=== Source ===

Guest Post: Money Made You Mean

Thanks, AP, for this guest post. I am so lucky that I have so many smart friends.
AP writes:
I take my title from a song on the Indigo Girls’ 2006 album, Despite our Differences. In this song, Amy Ray challenges:
“How much do we really need?
a question, if you have to ask
just means what it means—
the question that says everything.”

How much, indeed? I spent a good portion of my last year of grad school (Go Heels!) exploring alternative forms of philanthropy—in particular, giving circles. I thought perhaps I could solve the “how much” question for nonprofits that struggled to find sufficient funding through traditional streams. I first sought giving circles as a release from more restricted forms of funding, but discovered—at least in my narrow (let’s say “targeted) research—that giving circles can’t really give a nonprofit a flush bank account. However, they can help circle members form a softer answer to the “how much do we really need?” question.Practices providing donors with more control over charitable gifts are gaining popularity in the philanthropic sector. Giving circles are a unique part of this movement: members pool resources, benefit from social opportunities, share and volunteer resources other than money, and maintain decision-making authority (Eikenberry 2006). According to the Giving Forum, a part of New Ventures in Philanthropy, a giving circle is a group of individuals that pool resources and make allocation decisions together. Generally, the pooled financial resources are donated to local nonprofit organizations. Circles can be as simple as a group of friends gathering for dinner and writing individual checks to the same nonprofit. Or they can be formally structured, with 100 members contributing to funds managed by a community foundation and making allocation decisions based on grant applications. A 2004 New Ventures study identified 25 giving circles in North Carolina, with 10 in the Research Triangle—an area comprising Raleigh, Durham, and Chapel Hill. This is where I focused my research.

=== Information provided ===

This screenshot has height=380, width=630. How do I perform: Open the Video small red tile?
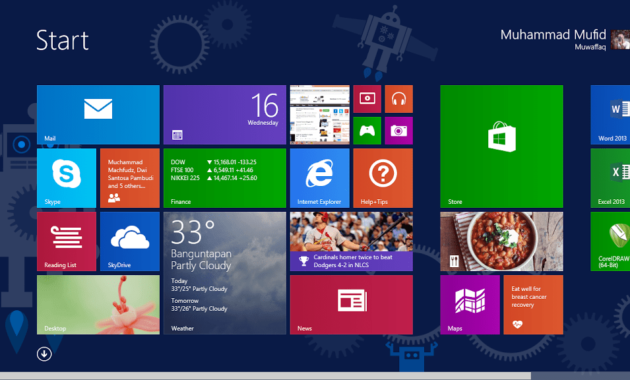click(367, 99)
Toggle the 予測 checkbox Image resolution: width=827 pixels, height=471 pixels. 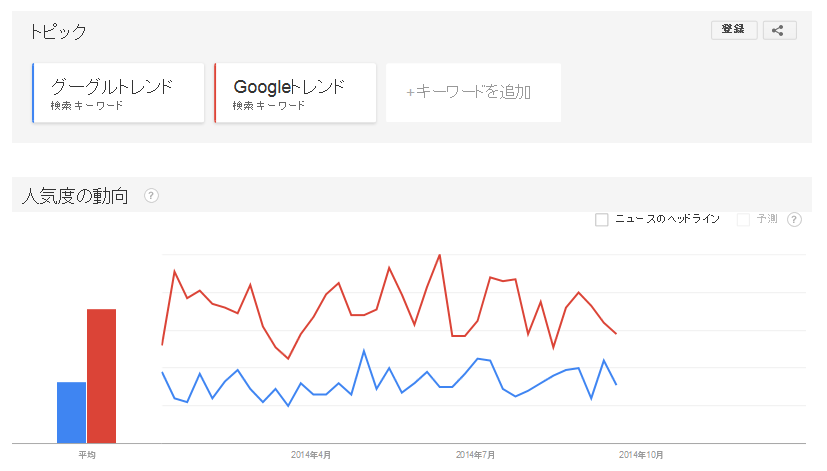coord(743,219)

===

| Exercise requirements |
**A)** Answer these questions from the guest post on giving circles, one per line:
(i) Which album holds the song that gives the post its title, and in what year was it released?
(ii) According to the Giving Forum, where are a circle's pooled financial resources generally donated?
(iii) How many giving circles did the 2004 New Ventures study find in the Research Triangle?
**B)** In the guest post on giving circles, turn the paragraph beginning "How much, indeed?" into a bulleted list that keeps its main facts.
**C)** List everything the guest post on giving circles says circle members do, as cited from Eikenberry 2006.

| Answers below |
**A)**
(i) Despite our Differences, released in 2006.
(ii) To local nonprofit organizations.
(iii) 10.

**B)**
- The author spent much of the last year of grad school studying alternative forms of philanthropy, especially giving circles, hoping to help nonprofits that struggled to find enough funding through traditional streams.
- The research found that giving circles can't really give a nonprofit a flush bank account. However, they can help members form a softer answer to "how much do we really need?"
- Practices that give donors more control over charitable gifts are gaining popularity. In giving circles, members pool resources, benefit from social opportunities, share and volunteer resources other than money, and keep decision-making authority (Eikenberry 2006).
- The Giving Forum, part of New Ventures in Philanthropy, defines a giving circle as a group of individuals who pool resources and make allocation decisions together, generally donating to local nonprofits.
- Circles can be as simple as friends at dinner writing individual checks to the same nonprofit. They can also be formally structured, such as 100 members contributing to funds managed by a community foundation and deciding on grant applications.
- A 2004 New Ventures study identified 25 giving circles in North Carolina. Ten of them were in the Research Triangle (Raleigh, Durham, and Chapel Hill), where the author's research focused.

**C)**
- Pool resources
- Benefit from social opportunities
- Share and volunteer resources other than money
- Maintain decision-making authority